We ended the night reasonably early in order to be fresh for Saturday’s rock climbing expedition.  We headed to Soffabacken, which is an outdoor climbing area about an hour and a half north of Lund.  There was one other girl there who was reasonably new, but I wouldn’t feel ashamed in saying her abilities, like everyone else’s, were beyond mine.  For those of you who haven’t been rock climbing with me before, don’t feel left out.  I’ve actually climbed an actual indoor rock climbing wall about 5 times in my entire life. My outdoor climbing experience includes trees, low walls, ladders, and probably my dog when I was small enough to imagine he was a horsie. I had a ton of fun, and my climbing got a lot better as the day progressed. I didn’t finish a few walls, but I topped them all except for one by the time people were talking about packing up.  I decided to give the wall I had only partially climbed another chance.

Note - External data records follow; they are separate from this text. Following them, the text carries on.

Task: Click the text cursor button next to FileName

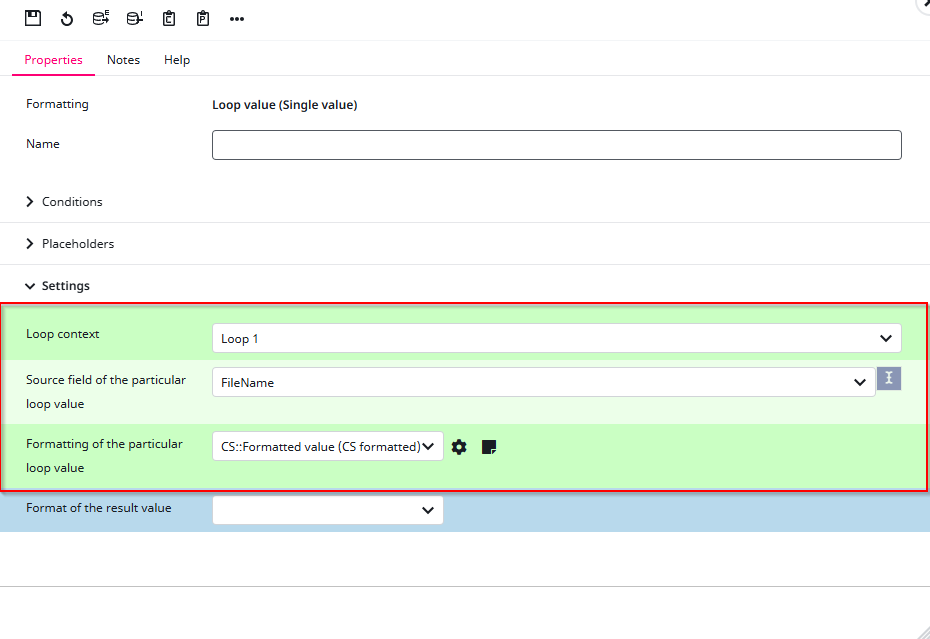Action: (x=889, y=378)
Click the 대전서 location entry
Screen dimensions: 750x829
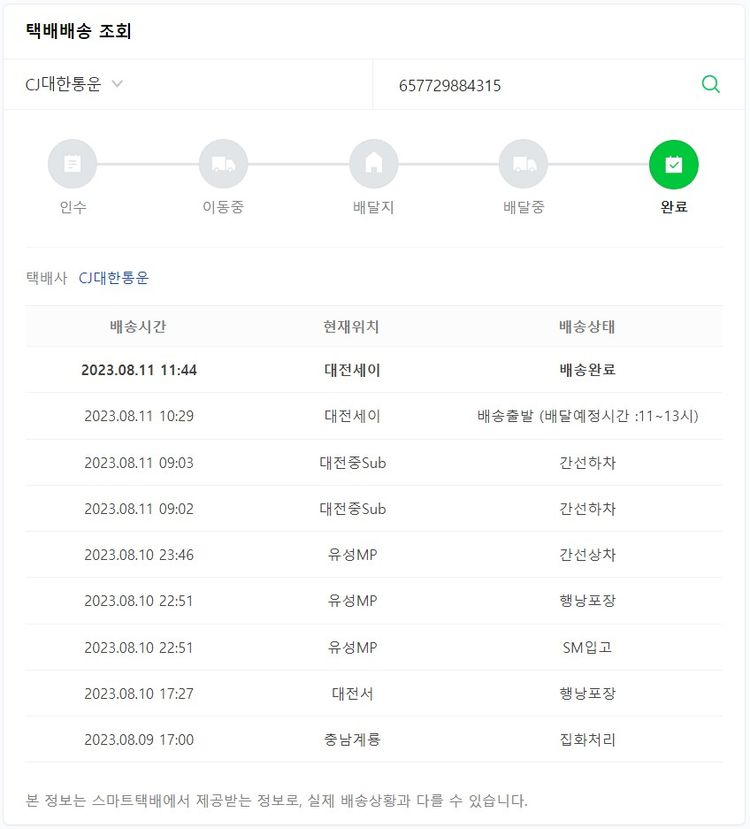point(352,693)
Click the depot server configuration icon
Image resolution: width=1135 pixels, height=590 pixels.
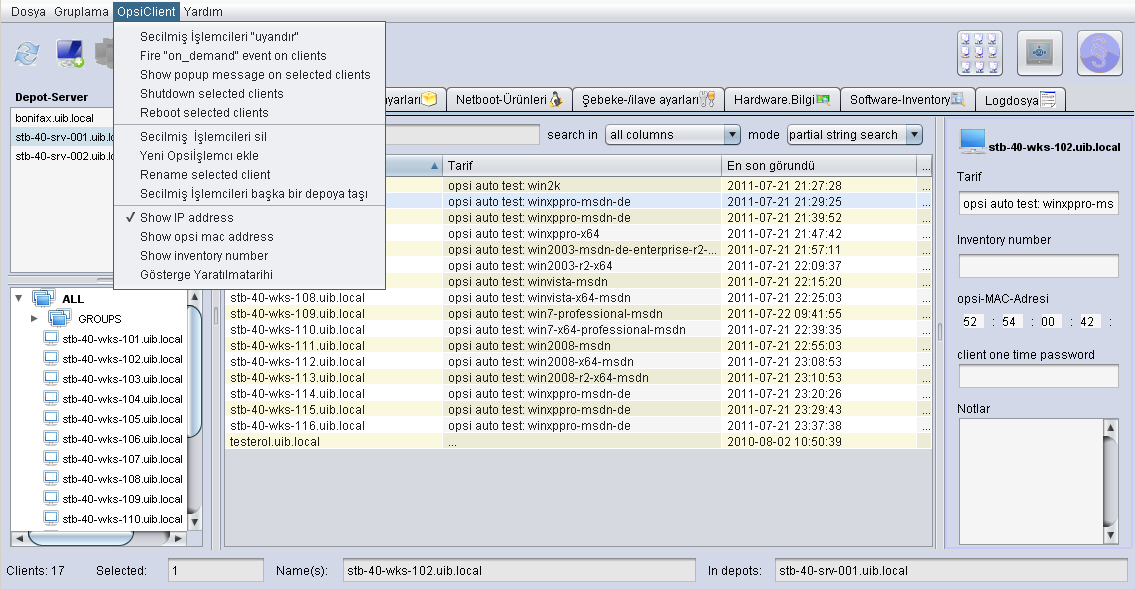[x=1039, y=53]
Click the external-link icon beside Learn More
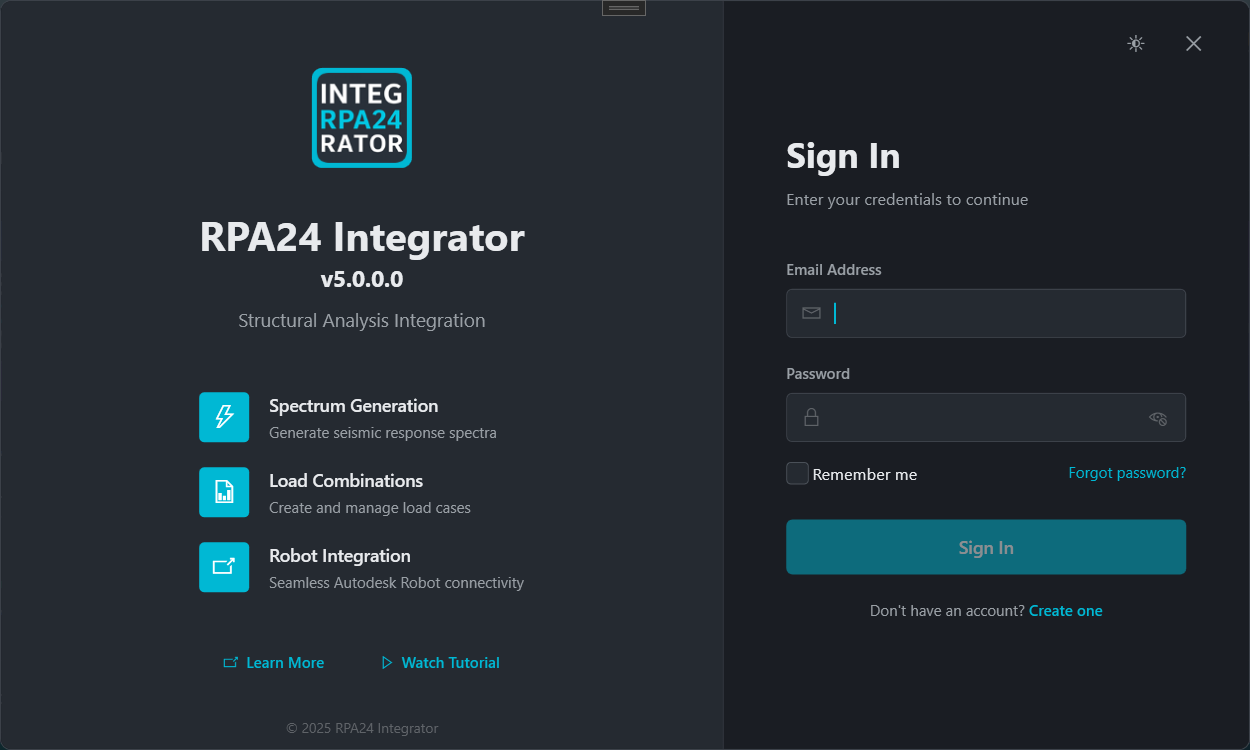 (x=228, y=662)
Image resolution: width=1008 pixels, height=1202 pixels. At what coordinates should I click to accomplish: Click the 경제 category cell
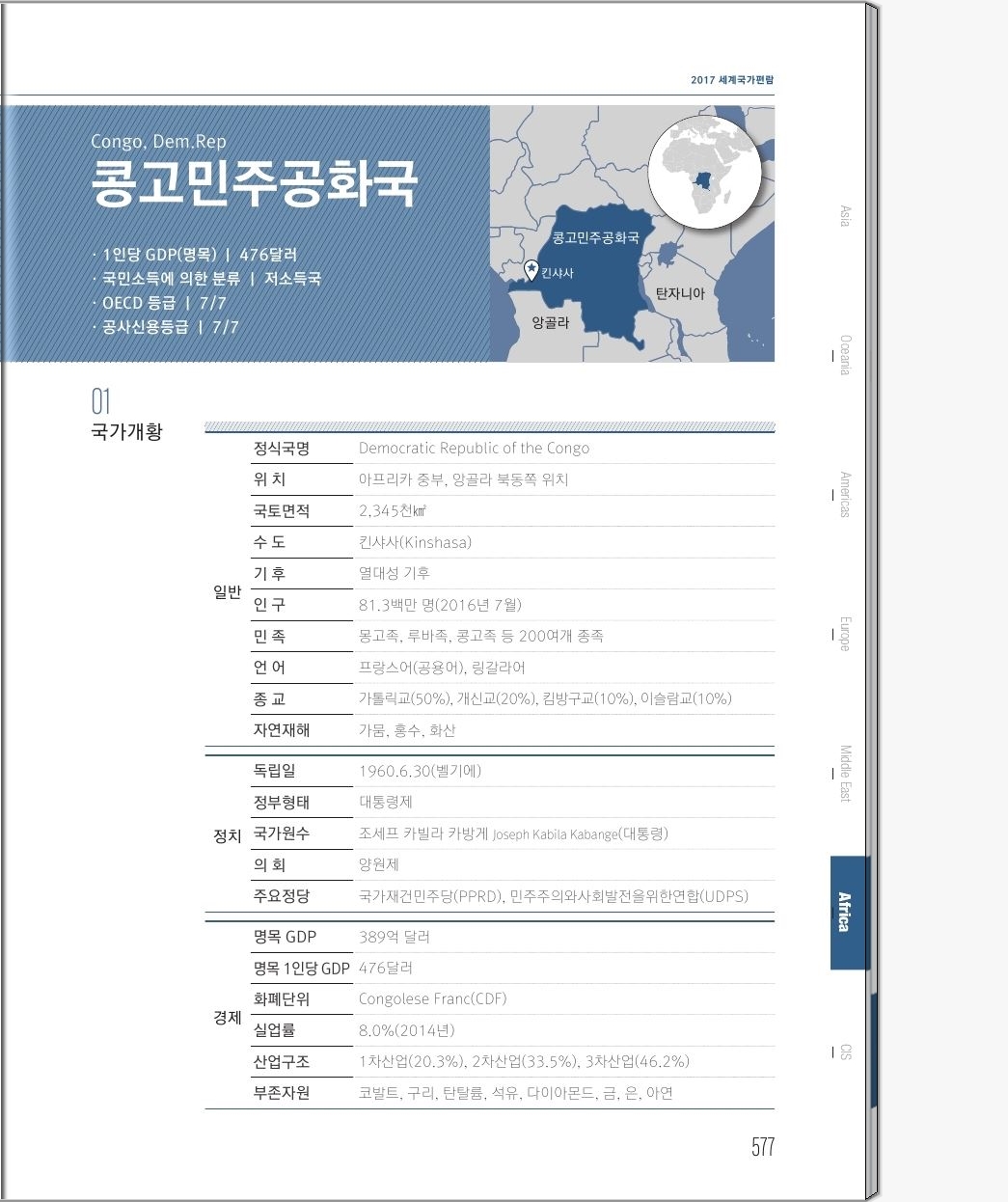pyautogui.click(x=227, y=1018)
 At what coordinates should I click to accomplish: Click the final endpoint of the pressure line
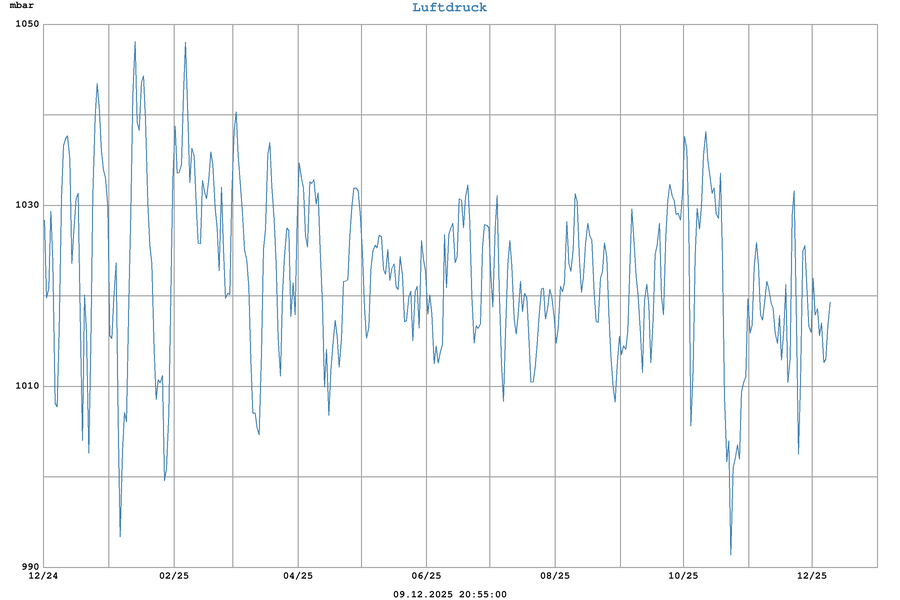(830, 302)
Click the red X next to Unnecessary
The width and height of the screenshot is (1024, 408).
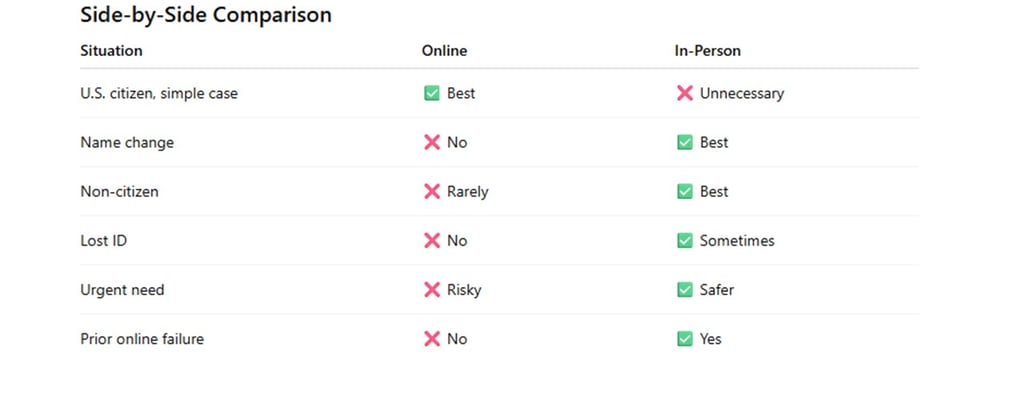tap(685, 93)
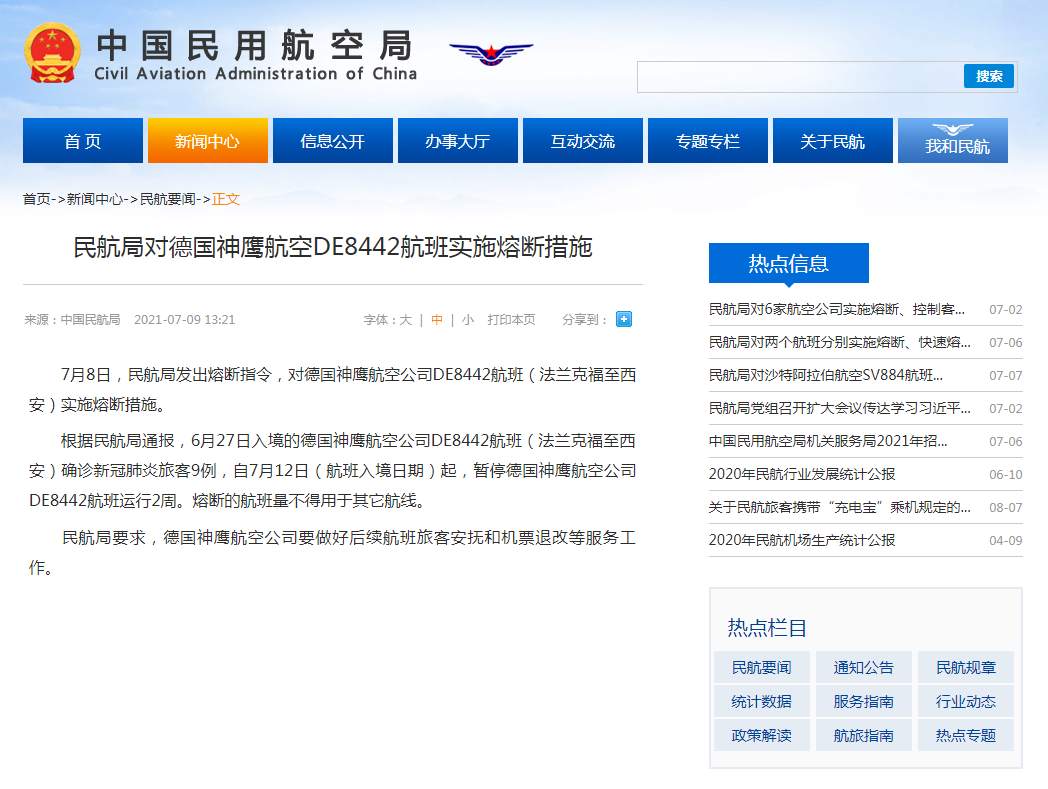Open hot news about 沙特阿拉伯航空SV884
Image resolution: width=1048 pixels, height=789 pixels.
click(x=826, y=375)
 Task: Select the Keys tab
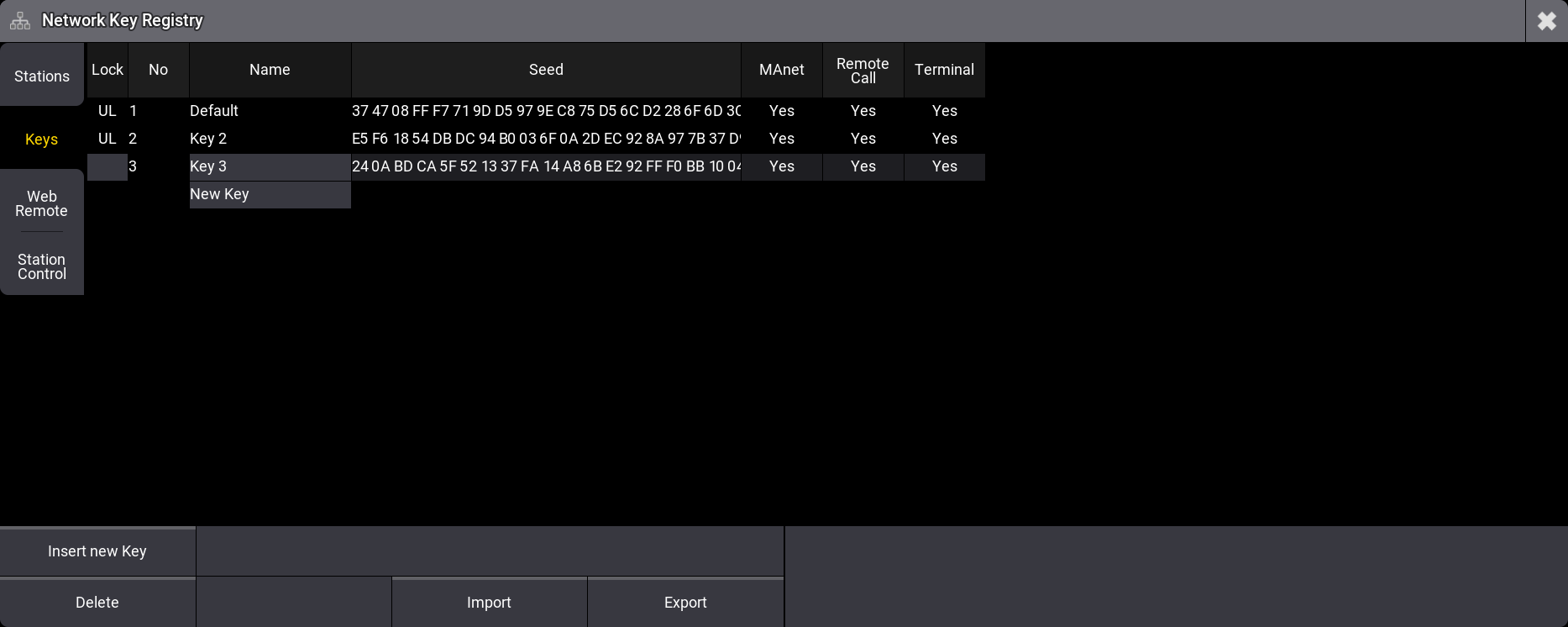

I was off to a fresh start.  I used the techniques I learned from the other walls and other climbers to my advantage.  Lift with your legs, not your arms.  The chalk marks are the way to go. Trust your shoes.  Wearing pants reduces bleeding by up to 100%. Even though I was in fine novice form, I got stuck at the same place as before.  I saw two paths, and they both bested me time after time.  After each of my 5 or 6 falls, Emma (my belayer) would yell out her encouragement to me and convince me to give it one more shot.  Even when I asked her nicely to let me down, she urged me to try again. Even when I calmly explained to here that I had eaten batches of jello that were more firm than my arms were, she wouldn’t let me down. When I told her that I was done for the day, I’d accepted my defeat, and I didn’t have to climb every wall on my first day out, she told me she wasn’t letting me down until I tried just one last time.  The feeling of wanting to punch someone so very badly but having no energy left to do so is a very ironic one. I tried to focus myself for one last push. Trust the shoe. Trust the shoe. Picture Jenn at the top of the rope.  Trust the shoe.  Swear at the wall.  Trust the shoe.  Never stop swearing.  Trust the shoe.

Before my body had time to complain, I threw myself back onto the wall.  I pulled, I reached, I strained myself back to the the spot that I thought of as the peak of my accomplishments. And then, I was passed it.  I had kept hold of the next rock!  The next was suddenly in my hand, and the next came just as fast.  My weakening muscles were preemted by two things far more powerful – adrenaline and determination. I wish I had climbed with a camera, because the view from the top of that rope was spectacular. On the way back down, I was shocked  – I thought that I had nothing left.  I was sure of it.

I was looking for a quote from Gattaca that fit what I felt, but I found a much better one instead: It’s funny, you work so hard, you do everything you can to get away from a place, and when you finally get your chance to leave, you find a reason to stay.

As usual, there will be pictures when there are pictures.